TU TAREA: Devuelve sin cambios el trozo del texto que arranca en las palabras que contienen "--¿Dónde están los"; para justo después de "puertas de salida.".

SECCIÓN DEL TEXTO:
__________

Los que subieron a nuestro vagón eran cinco personas: tres mujeres y dos hombres.

Si no tenían culpa, ¿por qué esta forma tan precipitada de tomar el tren? Los dos hombres, evidentemente, habían perdido la más elemental cortesía. Dos de las tres mujeres debieron cargar sus maletas, y solo contaron con la ayuda de la otra, al parecer su sirvienta...

En aquel "sálvese quien pueda" que provocó la invasión mercenaria, los dos hombres lucían sendos sombreros de paja, de ala corta, mientras las mujeres se pasaban a ratos un pañuelo por los rosados rostros y se ajustaban un pañuelo negro a la cabeza.

A los pocos minutos de arrancar el tren, uno de los hombres se nos perdió de vista. "Salitas" y yo no nos lo perdonamos, pues nos habíamos olvidado de la orden que se nos dio.

"¡YO SOY DE LA SEGURIDAD!"...

Este imprevisto, si bien nos preocupó, hizo por otra parte que agilizáramos la mente, e idear cómo podíamos evitar que al llegar a la terminal habanera los demás no se nos perdieran de vista entre el alud de pasajeros que seguramente saldría en tropel.

--Mira, "Salitas", vamos a hacer lo siguiente: Quédate aquí vigilando; voy a hablar con el maquinista. Hace falta que detengan la locomotora unos metros antes del anden, y yo les avisaré a quienes estén allí, a los milicianos, a cualquier militar.

Lo hicimos así, y con la decidida y entusiasta colaboración del maquinista y el conductor, me tiré con el tren todavía andando y salí corriendo por la línea, hasta donde se agrupaban varios milicianos detrás de una barricada de sacos de arena.

Uno de los milicianos, al verme acercar, me cortó el paso y me gritó:

--¿Qué pasa? —y sujetó más fuertemente el fusil que portaba.

--¿Dónde están los compañeros de la Seguridad? —le pregunté con voz alterada, y él, en tono no menos de sobresalto, me gritó, más que decirme: —¡YO SOY DE LA SEGURIDAD!... ¡Dígame!, ¿¡qué pasa!?... ¡DÍGAME!...

La explicación que le di fue lo más clara posible y rápida para no perder tiempo. Después de indicarle cuál era el vagón donde viajábamos, el miliciano hizo una señal con la mano a sus compañeros, quienes de inmediato se situaron en las puertas de salida.

__________

[Entradas para ubicar texto y elementos]
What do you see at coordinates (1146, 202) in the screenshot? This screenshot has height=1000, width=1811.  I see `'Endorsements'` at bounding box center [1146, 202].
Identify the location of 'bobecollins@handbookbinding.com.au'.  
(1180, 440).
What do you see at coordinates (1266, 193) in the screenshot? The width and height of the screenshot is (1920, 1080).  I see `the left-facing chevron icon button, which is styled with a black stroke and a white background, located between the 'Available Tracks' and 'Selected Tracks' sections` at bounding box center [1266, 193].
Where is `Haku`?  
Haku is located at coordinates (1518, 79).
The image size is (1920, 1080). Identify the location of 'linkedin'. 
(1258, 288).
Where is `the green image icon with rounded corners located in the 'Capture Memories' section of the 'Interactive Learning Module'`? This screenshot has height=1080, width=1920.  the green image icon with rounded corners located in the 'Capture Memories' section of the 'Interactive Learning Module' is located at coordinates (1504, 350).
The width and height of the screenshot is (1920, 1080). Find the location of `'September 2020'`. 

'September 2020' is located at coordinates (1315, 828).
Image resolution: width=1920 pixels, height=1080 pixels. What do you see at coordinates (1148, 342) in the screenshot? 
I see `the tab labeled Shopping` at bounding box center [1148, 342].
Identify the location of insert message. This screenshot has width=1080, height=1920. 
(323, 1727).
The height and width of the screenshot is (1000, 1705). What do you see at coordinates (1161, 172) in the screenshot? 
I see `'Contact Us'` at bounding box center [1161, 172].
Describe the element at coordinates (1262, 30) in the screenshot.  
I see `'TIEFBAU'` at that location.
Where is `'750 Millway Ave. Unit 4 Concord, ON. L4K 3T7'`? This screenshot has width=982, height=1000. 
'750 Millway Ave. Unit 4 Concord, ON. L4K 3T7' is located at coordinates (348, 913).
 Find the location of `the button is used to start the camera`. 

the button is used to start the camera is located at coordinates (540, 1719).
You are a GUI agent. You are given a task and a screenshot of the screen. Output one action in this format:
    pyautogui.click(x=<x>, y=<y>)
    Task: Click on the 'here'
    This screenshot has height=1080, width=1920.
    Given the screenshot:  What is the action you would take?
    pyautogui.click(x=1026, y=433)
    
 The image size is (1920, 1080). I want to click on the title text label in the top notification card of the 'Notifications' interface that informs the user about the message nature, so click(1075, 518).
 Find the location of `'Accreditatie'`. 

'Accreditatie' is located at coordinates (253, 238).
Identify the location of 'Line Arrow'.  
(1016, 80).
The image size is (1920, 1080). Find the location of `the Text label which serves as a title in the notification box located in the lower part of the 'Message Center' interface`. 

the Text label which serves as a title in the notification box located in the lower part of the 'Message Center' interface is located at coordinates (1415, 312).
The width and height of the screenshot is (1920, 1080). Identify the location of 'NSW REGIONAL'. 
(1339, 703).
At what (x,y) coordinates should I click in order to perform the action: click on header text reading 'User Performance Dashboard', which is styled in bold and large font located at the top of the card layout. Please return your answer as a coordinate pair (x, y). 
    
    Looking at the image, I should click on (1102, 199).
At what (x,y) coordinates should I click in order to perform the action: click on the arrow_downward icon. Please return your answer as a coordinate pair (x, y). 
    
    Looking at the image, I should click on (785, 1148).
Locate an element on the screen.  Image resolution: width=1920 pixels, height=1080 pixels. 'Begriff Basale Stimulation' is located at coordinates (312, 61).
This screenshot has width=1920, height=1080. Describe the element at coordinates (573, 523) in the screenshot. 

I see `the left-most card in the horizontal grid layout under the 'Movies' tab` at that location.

__________

RESPUESTA ABAJO:
--¿Dónde están los compañeros de la Seguridad? —le pregunté con voz alterada, y él, en tono no menos de sobresalto, me gritó, más que decirme: —¡YO SOY DE LA SEGURIDAD!... ¡Dígame!, ¿¡qué pasa!?... ¡DÍGAME!...

La explicación que le di fue lo más clara posible y rápida para no perder tiempo. Después de indicarle cuál era el vagón donde viajábamos, el miliciano hizo una señal con la mano a sus compañeros, quienes de inmediato se situaron en las puertas de salida.